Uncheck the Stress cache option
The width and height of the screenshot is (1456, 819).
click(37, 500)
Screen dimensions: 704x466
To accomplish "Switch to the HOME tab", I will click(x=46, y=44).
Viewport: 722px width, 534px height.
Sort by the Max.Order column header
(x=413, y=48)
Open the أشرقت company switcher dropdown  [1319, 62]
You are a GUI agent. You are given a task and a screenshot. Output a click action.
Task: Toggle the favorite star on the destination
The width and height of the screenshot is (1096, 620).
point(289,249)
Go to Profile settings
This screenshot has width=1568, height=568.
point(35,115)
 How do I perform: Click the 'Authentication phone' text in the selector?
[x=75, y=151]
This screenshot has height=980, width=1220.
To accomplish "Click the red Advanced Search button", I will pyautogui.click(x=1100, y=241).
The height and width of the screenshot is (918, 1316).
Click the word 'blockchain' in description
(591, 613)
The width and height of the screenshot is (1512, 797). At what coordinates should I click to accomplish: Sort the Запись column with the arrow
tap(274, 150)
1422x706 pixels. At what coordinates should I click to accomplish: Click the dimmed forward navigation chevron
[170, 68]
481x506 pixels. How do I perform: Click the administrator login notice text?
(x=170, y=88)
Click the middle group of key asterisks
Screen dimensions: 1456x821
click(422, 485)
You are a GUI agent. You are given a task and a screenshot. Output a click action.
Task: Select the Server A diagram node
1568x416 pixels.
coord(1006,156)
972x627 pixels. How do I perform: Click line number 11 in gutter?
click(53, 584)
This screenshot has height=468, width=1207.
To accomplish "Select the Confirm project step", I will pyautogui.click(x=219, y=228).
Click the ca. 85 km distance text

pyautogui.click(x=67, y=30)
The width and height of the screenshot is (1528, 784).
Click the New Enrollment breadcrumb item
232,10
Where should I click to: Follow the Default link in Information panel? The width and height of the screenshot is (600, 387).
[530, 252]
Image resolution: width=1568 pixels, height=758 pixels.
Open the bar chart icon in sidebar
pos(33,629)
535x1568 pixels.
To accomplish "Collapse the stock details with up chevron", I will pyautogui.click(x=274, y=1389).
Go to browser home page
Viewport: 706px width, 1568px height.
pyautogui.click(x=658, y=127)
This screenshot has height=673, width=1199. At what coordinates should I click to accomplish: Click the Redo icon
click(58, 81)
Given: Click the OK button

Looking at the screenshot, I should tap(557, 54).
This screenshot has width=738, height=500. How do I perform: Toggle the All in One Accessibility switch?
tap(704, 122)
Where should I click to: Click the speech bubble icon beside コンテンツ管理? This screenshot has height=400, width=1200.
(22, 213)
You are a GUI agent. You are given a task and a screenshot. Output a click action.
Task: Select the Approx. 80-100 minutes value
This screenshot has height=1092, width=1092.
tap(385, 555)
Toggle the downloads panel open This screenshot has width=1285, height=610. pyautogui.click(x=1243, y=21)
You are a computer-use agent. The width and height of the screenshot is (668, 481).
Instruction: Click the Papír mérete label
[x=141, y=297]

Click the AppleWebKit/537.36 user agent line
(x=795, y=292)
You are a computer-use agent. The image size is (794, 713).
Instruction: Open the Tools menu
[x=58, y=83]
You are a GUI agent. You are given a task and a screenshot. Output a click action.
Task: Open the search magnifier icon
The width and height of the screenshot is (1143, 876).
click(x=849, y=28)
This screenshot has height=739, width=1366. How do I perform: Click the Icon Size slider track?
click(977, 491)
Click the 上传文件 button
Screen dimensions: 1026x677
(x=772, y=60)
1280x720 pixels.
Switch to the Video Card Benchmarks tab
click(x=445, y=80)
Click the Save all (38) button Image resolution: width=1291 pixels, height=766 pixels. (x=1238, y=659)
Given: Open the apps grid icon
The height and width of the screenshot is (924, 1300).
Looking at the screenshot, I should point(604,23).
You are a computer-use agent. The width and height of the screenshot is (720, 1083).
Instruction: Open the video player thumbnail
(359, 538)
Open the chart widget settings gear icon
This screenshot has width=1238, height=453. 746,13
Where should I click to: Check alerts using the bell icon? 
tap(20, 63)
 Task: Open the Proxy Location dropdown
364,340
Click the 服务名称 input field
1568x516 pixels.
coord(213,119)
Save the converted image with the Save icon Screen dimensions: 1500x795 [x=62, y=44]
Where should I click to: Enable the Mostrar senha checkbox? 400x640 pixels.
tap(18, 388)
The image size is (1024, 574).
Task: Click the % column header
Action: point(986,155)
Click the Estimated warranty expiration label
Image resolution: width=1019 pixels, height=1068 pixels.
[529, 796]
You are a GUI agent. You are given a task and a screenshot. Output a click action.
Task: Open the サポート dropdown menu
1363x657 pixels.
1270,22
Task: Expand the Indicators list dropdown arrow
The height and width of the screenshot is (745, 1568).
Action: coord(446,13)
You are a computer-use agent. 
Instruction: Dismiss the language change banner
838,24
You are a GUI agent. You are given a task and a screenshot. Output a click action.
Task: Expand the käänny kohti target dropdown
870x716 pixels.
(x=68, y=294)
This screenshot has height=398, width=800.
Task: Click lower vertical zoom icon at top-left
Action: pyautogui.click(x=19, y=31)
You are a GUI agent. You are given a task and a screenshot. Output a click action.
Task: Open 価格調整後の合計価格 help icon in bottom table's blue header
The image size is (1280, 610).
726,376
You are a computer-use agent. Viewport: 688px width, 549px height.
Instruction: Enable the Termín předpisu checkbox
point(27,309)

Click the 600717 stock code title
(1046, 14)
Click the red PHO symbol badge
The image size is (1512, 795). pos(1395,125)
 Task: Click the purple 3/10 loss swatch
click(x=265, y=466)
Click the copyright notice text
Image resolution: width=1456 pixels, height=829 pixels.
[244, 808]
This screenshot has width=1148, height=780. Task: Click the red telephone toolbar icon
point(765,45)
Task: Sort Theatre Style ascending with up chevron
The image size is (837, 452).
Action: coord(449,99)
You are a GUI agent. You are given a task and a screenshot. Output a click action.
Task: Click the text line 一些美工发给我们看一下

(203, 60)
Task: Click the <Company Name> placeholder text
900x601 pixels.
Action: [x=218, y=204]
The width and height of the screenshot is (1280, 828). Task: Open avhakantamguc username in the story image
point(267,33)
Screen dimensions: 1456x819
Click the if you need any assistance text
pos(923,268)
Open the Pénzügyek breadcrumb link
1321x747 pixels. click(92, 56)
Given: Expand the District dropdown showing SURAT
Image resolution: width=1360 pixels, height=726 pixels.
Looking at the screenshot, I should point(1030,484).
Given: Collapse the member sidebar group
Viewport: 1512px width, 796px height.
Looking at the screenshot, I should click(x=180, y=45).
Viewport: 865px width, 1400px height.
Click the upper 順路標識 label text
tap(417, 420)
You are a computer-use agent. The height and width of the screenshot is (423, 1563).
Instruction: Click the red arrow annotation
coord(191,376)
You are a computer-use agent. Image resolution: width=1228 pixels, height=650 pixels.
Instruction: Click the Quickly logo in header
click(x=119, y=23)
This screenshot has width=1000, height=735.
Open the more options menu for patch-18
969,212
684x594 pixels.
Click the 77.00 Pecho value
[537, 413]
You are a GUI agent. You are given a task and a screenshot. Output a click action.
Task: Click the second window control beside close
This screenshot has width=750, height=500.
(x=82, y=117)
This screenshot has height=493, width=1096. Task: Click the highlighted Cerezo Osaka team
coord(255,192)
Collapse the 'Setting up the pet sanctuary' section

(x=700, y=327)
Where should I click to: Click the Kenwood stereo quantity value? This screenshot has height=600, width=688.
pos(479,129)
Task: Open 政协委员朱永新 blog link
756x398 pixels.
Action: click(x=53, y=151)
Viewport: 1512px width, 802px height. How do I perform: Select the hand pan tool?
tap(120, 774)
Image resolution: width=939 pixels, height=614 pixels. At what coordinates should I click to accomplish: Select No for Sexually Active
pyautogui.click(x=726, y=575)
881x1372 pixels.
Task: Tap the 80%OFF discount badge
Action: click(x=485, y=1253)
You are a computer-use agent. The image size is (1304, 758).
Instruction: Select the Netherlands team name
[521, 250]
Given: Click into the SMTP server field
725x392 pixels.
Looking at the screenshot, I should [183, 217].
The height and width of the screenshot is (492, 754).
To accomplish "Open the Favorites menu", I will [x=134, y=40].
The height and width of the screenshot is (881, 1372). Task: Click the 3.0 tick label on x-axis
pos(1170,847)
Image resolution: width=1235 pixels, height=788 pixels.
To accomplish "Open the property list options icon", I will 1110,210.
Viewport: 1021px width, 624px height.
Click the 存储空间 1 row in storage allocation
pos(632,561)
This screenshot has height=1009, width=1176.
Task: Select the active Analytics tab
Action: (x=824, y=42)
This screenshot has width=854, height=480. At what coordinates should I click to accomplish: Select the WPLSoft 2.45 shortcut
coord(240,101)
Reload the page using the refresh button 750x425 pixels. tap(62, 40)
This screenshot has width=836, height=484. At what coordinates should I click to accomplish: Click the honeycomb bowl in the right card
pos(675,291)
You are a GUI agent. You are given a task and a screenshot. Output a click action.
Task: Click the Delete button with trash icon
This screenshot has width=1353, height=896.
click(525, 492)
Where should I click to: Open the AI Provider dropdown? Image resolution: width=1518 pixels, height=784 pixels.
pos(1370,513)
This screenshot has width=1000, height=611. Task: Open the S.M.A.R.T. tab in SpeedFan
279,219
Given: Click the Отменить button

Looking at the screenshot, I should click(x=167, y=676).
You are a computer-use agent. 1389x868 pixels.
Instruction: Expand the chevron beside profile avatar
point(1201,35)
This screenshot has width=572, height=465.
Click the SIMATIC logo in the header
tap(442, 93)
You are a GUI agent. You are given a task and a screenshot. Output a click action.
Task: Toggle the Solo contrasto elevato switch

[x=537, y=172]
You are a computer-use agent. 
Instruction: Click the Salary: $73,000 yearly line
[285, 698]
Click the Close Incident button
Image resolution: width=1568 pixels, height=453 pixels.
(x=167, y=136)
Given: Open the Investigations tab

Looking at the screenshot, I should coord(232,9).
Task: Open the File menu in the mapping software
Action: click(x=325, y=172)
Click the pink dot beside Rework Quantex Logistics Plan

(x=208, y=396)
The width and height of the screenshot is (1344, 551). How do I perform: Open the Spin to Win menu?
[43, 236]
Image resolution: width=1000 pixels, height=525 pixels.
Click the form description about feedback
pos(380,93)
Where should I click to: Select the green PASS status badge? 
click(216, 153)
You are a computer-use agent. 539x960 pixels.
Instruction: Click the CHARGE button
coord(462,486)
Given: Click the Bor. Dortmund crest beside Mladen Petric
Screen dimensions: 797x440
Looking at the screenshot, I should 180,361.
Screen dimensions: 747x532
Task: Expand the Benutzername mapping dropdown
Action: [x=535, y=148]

____________

• [TASK DETAILS]:
Reproduce the data verbatim, beginning at the line that contains "Given: Open the Investigations tab" and continuing through the final line of the data.

• [EXERCISE OUTPUT]:
Given: Open the Investigations tab

Looking at the screenshot, I should coord(232,9).
Task: Open the File menu in the mapping software
Action: click(x=325, y=172)
Click the pink dot beside Rework Quantex Logistics Plan

(x=208, y=396)
The width and height of the screenshot is (1344, 551). How do I perform: Open the Spin to Win menu?
[43, 236]
Image resolution: width=1000 pixels, height=525 pixels.
Click the form description about feedback
pos(380,93)
Where should I click to: Select the green PASS status badge? 
click(216, 153)
You are a computer-use agent. 539x960 pixels.
Instruction: Click the CHARGE button
coord(462,486)
Given: Click the Bor. Dortmund crest beside Mladen Petric
Screen dimensions: 797x440
Looking at the screenshot, I should 180,361.
Screen dimensions: 747x532
Task: Expand the Benutzername mapping dropdown
Action: [x=535, y=148]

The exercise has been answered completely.